DATA FOR THIS EXERCISE.

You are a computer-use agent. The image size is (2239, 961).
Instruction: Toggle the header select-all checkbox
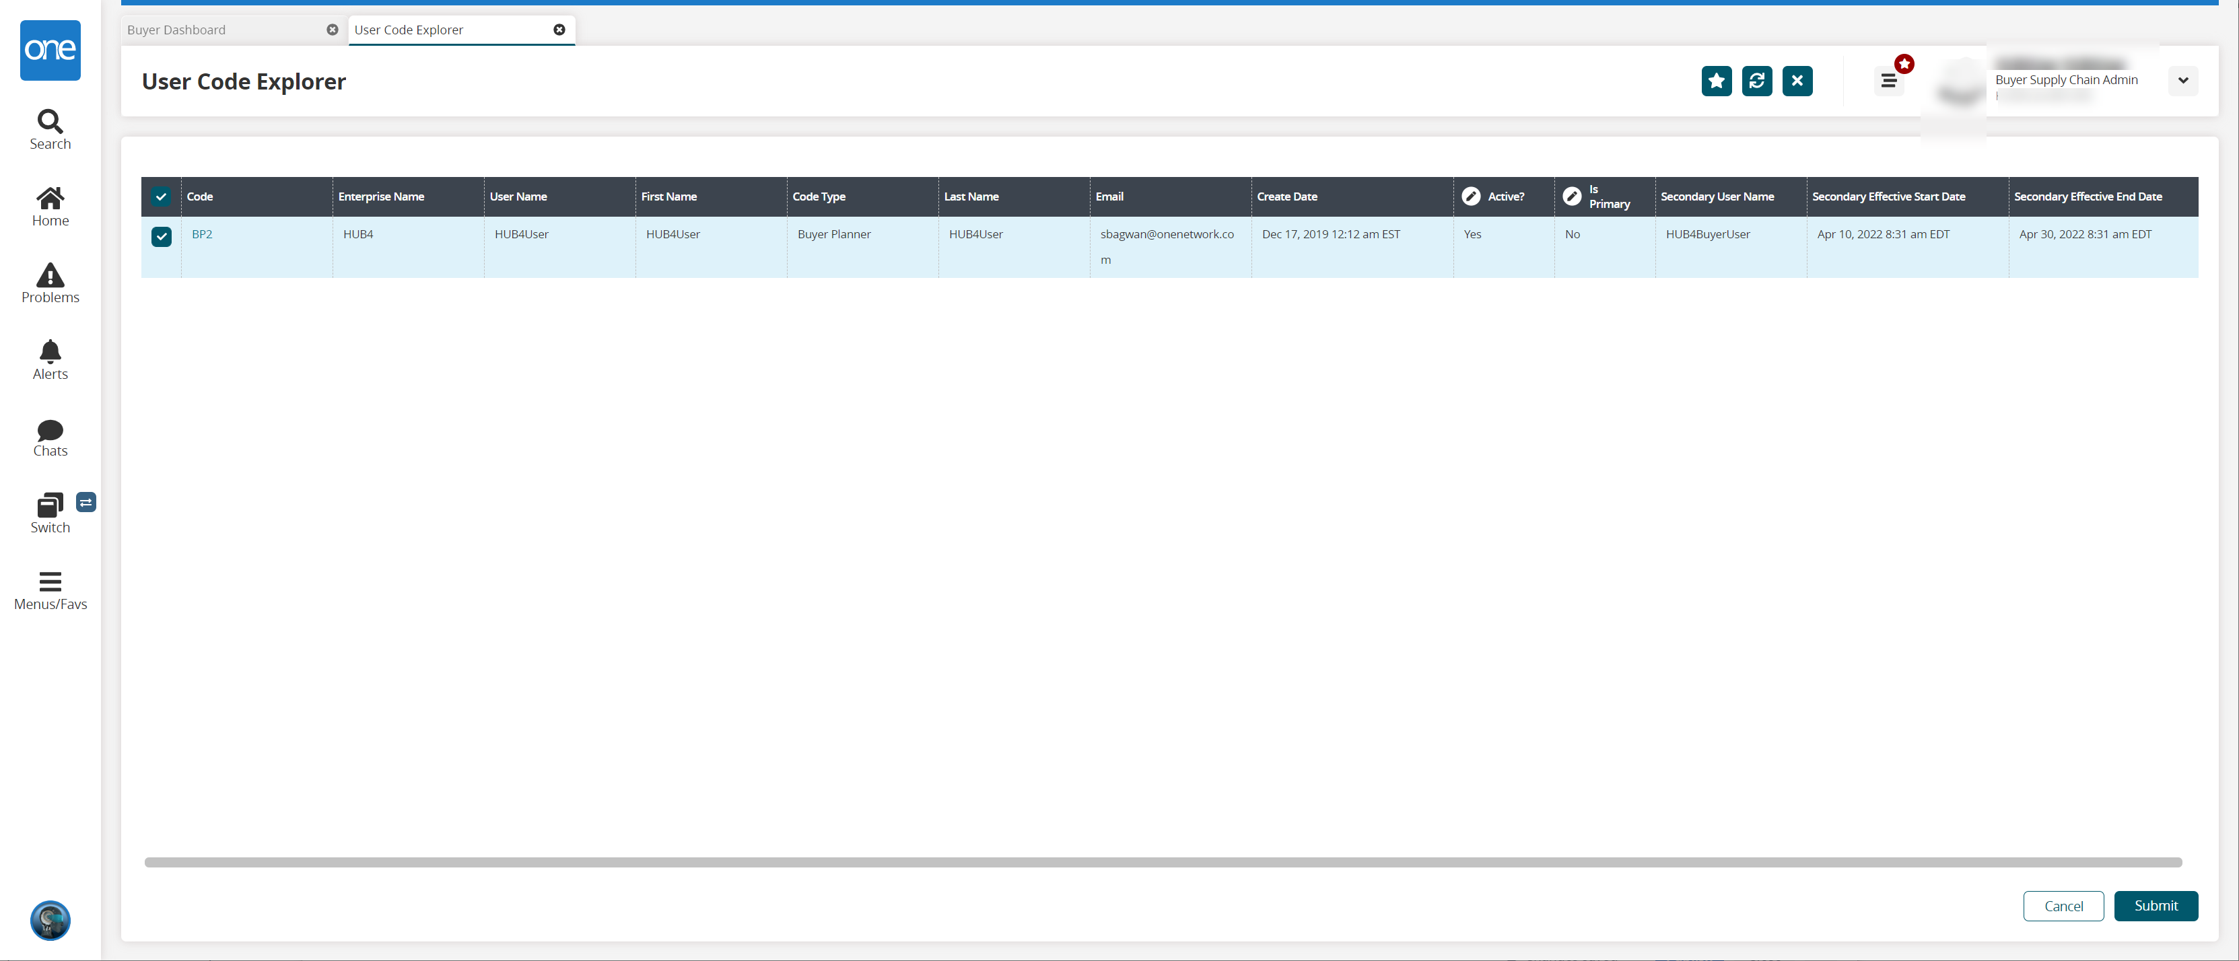coord(160,196)
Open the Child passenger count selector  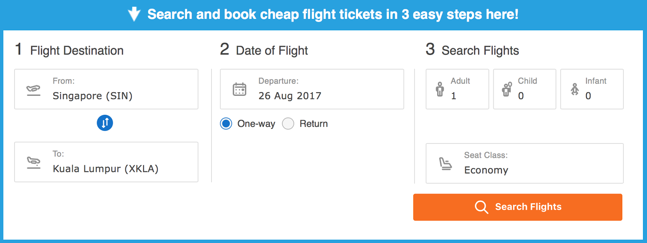point(524,89)
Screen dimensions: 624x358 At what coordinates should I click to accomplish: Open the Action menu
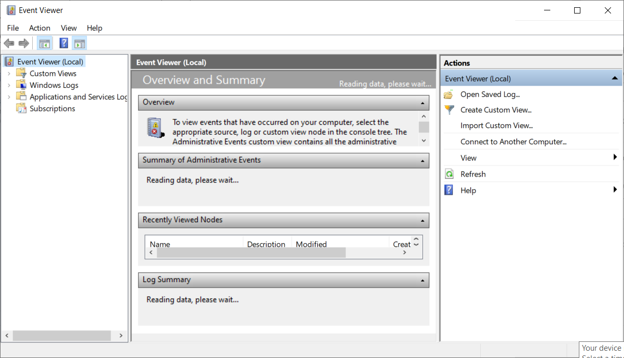coord(39,28)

PROBLEM REQUIREMENTS.
Reproduce verbatim the portion of the entries that opens with the line containing "Screen dimensions: 624x358" and closes at the end of the entries, omitting the pictures.

ANSWER FOR THE TASK.
Screen dimensions: 624x358 At what coordinates should I click to accomplish: Open the Action menu
coord(39,28)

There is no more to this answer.